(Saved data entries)
-*-

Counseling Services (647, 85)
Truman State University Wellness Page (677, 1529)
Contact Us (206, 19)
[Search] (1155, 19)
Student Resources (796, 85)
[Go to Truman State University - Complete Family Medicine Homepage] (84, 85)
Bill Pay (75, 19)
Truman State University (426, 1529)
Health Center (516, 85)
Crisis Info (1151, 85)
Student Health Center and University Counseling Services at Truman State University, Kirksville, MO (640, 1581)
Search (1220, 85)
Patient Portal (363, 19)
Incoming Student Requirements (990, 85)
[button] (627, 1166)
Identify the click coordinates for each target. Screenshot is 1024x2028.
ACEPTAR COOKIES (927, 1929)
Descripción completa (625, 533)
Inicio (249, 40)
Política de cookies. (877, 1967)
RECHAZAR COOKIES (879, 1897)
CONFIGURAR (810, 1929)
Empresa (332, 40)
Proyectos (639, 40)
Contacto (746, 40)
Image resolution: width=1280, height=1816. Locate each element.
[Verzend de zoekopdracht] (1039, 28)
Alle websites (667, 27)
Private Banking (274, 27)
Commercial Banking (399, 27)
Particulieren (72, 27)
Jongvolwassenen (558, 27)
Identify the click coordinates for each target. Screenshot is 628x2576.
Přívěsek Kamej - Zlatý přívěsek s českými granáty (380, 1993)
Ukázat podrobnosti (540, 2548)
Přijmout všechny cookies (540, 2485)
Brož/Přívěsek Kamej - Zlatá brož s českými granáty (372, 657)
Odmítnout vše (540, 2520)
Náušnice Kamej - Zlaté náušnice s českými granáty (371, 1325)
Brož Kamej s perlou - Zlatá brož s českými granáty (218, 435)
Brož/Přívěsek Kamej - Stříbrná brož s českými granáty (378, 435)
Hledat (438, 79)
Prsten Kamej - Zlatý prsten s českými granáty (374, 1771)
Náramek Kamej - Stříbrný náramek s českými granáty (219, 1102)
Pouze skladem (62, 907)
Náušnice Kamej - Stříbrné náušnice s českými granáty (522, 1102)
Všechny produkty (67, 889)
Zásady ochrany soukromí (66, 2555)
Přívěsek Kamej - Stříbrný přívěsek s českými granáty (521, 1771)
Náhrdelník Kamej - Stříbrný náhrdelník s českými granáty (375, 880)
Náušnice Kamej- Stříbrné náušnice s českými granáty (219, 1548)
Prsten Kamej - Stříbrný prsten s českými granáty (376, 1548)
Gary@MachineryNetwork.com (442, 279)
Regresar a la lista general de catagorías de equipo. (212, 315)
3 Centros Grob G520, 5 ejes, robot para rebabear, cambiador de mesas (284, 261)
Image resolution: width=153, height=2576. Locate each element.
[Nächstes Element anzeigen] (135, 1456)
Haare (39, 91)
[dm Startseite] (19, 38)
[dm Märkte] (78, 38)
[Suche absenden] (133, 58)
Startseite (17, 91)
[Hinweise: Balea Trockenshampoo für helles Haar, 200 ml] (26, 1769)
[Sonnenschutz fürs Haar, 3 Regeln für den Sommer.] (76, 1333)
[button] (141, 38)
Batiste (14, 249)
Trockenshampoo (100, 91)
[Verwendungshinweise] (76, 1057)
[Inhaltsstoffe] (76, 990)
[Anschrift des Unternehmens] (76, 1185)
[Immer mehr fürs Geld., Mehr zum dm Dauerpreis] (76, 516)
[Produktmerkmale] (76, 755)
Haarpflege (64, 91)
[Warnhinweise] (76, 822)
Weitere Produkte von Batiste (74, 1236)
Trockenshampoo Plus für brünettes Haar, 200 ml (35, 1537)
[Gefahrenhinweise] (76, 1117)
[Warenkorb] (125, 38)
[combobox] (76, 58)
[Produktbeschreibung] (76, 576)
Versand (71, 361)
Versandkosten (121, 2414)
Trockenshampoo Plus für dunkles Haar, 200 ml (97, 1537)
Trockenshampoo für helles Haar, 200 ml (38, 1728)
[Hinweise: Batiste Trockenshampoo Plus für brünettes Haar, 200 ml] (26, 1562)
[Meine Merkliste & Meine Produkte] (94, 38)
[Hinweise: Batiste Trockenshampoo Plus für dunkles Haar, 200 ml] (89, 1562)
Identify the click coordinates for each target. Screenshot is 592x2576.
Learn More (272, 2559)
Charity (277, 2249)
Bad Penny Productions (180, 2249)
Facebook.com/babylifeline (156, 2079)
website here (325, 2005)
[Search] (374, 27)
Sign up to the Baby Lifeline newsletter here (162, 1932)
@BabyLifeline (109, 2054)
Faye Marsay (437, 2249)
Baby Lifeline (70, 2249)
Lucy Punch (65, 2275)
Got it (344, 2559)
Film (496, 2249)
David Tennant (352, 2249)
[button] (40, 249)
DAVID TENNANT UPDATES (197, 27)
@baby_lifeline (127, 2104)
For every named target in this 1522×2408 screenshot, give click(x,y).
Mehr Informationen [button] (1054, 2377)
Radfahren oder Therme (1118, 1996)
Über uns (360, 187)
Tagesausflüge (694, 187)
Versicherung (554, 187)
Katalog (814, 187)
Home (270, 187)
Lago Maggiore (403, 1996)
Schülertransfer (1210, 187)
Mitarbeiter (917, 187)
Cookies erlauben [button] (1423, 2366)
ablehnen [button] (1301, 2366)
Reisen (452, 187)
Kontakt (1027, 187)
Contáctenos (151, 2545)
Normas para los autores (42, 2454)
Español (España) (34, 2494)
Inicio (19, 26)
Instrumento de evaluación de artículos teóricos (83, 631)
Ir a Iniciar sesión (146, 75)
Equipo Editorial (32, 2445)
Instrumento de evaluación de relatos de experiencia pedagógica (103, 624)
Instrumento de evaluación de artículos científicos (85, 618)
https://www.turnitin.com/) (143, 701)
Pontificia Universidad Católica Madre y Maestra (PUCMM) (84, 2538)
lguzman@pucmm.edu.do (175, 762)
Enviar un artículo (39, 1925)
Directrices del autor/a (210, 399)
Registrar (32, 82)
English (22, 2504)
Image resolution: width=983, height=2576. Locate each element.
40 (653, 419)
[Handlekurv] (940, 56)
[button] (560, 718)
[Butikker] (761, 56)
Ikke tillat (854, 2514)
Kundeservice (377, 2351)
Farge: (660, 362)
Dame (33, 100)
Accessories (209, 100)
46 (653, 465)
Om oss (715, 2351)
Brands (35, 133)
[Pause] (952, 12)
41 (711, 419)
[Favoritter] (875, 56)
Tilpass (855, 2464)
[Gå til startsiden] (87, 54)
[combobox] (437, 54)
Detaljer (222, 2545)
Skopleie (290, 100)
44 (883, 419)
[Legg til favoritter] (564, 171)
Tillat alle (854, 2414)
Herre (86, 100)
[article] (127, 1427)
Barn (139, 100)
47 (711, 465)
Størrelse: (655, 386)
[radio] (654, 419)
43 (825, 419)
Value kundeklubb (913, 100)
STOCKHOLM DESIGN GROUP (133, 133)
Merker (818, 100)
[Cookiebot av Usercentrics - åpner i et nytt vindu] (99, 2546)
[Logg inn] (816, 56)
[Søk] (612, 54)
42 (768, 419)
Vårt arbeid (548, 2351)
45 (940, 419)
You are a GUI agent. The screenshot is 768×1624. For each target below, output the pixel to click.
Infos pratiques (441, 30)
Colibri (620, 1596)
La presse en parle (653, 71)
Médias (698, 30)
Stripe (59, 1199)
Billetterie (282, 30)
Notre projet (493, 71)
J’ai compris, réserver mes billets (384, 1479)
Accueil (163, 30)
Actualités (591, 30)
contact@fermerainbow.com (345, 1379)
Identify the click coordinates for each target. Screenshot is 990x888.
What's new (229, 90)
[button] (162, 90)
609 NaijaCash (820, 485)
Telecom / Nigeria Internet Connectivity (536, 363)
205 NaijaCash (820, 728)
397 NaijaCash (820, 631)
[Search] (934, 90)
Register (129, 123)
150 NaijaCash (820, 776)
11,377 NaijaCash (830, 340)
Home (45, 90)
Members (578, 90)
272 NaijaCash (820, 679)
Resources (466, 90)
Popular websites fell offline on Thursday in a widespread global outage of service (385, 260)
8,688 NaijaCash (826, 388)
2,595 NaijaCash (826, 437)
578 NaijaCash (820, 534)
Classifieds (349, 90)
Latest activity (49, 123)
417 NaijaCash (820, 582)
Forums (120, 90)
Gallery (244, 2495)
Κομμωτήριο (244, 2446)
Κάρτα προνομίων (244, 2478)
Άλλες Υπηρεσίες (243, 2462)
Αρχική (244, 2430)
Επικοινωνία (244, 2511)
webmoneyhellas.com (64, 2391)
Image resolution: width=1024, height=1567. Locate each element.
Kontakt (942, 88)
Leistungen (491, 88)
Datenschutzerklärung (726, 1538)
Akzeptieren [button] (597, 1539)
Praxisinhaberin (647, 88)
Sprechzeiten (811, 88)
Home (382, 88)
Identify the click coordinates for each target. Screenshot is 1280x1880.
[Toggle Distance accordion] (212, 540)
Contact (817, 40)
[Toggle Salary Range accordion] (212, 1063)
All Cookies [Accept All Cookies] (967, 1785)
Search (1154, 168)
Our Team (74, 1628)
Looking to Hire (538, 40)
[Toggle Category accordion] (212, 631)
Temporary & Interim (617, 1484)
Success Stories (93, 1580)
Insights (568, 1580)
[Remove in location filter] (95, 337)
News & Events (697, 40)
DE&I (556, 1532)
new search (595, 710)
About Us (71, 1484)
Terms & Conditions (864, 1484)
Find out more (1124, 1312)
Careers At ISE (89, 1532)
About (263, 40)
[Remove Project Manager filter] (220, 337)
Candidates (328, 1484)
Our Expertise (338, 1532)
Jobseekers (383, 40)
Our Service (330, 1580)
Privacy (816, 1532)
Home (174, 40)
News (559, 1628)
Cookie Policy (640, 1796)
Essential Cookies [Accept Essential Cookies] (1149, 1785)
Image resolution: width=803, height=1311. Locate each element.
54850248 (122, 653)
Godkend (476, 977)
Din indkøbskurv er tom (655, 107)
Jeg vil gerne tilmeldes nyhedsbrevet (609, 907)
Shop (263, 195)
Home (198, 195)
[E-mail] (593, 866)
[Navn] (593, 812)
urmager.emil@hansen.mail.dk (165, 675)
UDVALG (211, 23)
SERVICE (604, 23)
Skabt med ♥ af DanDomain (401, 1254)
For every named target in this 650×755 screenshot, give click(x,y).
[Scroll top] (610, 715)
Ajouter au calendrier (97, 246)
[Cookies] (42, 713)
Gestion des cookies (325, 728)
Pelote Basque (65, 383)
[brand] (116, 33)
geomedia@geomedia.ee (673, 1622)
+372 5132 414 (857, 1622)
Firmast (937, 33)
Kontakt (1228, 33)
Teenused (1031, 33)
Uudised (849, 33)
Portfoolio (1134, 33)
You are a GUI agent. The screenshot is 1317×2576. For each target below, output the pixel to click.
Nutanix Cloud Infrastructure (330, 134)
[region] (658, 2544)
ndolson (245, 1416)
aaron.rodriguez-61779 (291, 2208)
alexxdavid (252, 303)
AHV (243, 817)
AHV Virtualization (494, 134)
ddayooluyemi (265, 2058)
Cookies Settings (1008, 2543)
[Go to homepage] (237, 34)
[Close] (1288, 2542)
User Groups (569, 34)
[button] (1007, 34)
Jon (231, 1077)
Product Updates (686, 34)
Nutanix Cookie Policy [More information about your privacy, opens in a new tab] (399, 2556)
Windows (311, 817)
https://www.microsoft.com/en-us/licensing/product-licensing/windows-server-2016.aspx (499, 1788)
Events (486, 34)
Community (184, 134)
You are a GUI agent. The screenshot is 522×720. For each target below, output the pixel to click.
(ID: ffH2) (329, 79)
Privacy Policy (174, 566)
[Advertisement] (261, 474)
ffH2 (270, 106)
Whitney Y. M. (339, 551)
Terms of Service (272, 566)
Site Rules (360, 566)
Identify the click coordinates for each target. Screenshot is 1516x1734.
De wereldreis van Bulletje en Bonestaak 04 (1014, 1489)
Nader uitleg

-*-

INSTRUCTIONS FOR THE TASK: From the records above, reproduce verbatim every line starting at the line that contains "[Hinweise: Batiste Trockenshampoo Plus für dunkles" and ending at the line that contains "Facebook.com/babylifeline (156, 2079)", including both of those lines.

ANSWER FOR THE TASK:
[Hinweise: Batiste Trockenshampoo Plus für dunkles Haar, 200 ml] (89, 1562)
Identify the click coordinates for each target. Screenshot is 592x2576.
Learn More (272, 2559)
Charity (277, 2249)
Bad Penny Productions (180, 2249)
Facebook.com/babylifeline (156, 2079)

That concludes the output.